--- Required action ---
Without the images, set down each entry exactly.

--- Extracted information ---
= Beginning of Section =
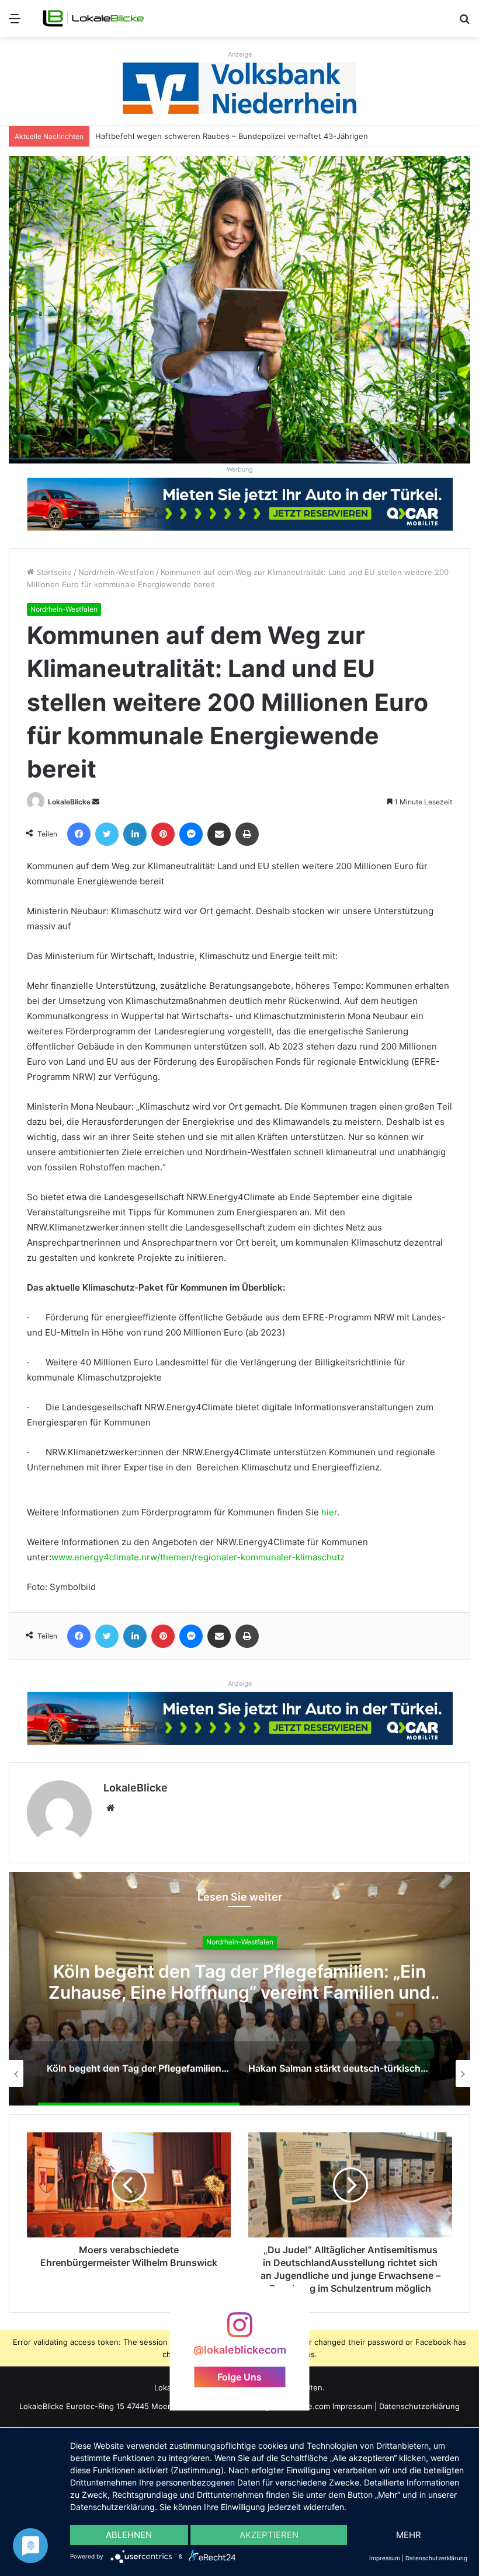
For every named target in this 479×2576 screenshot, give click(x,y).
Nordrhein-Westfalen (116, 572)
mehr (408, 2534)
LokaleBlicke (69, 801)
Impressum (352, 2406)
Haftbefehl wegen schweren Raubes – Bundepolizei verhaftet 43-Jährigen (231, 136)
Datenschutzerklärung (419, 2406)
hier (329, 1512)
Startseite (53, 572)
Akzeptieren (268, 2534)
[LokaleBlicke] (93, 18)
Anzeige (240, 54)
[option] (239, 1989)
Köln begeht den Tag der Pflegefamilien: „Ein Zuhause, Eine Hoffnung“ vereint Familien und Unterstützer (239, 1992)
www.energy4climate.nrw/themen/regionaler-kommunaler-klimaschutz (198, 1557)
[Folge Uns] (239, 2330)
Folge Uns (239, 2376)
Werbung (240, 469)
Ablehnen (129, 2534)
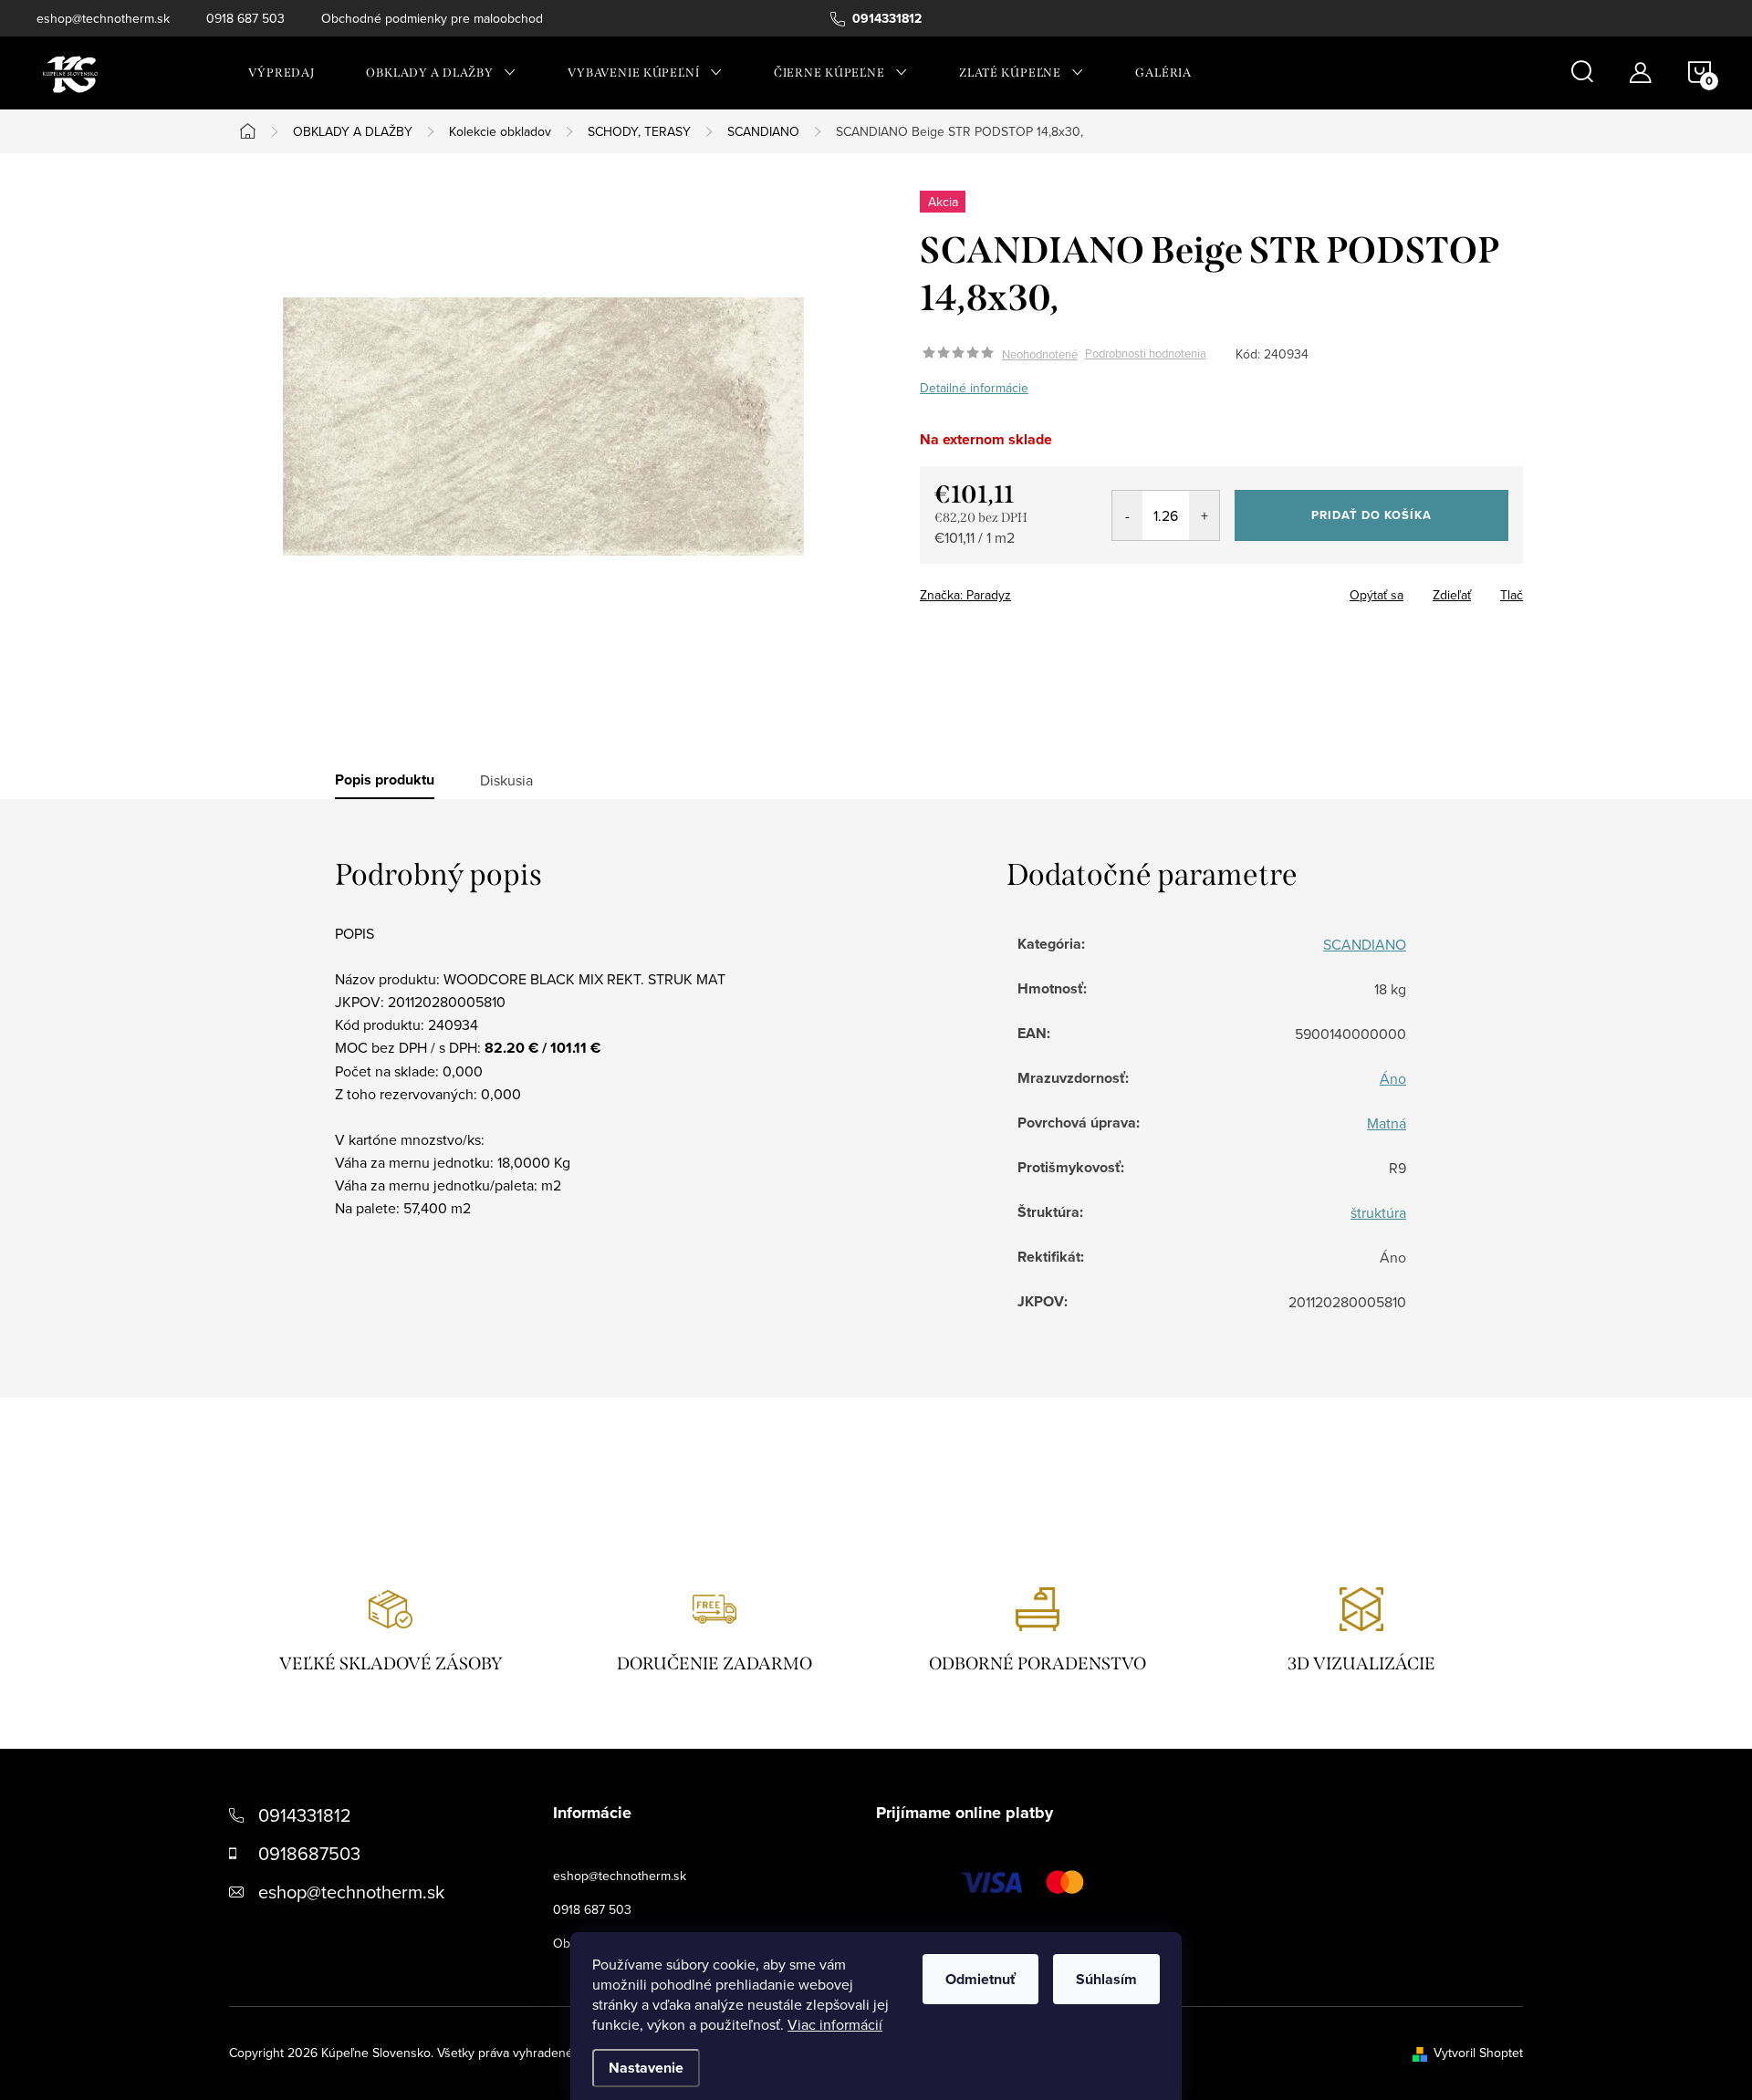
= End of Section =
--- Answer to the exercise ---
For every named target in this 479×2576 screenshot, give click(x,y).
Nordrhein-Westfalen (116, 572)
mehr (408, 2534)
LokaleBlicke (69, 801)
Impressum (352, 2406)
Haftbefehl wegen schweren Raubes – Bundepolizei verhaftet 43-Jährigen (231, 136)
Datenschutzerklärung (419, 2406)
hier (329, 1512)
Startseite (53, 572)
Akzeptieren (268, 2534)
[LokaleBlicke] (93, 18)
Anzeige (240, 54)
[option] (239, 1989)
Köln begeht den Tag der Pflegefamilien: „Ein Zuhause, Eine Hoffnung“ vereint Familien und Unterstützer (239, 1992)
www.energy4climate.nrw/themen/regionaler-kommunaler-klimaschutz (198, 1557)
[Folge Uns] (239, 2330)
Folge Uns (239, 2376)
Werbung (240, 469)
Ablehnen (129, 2534)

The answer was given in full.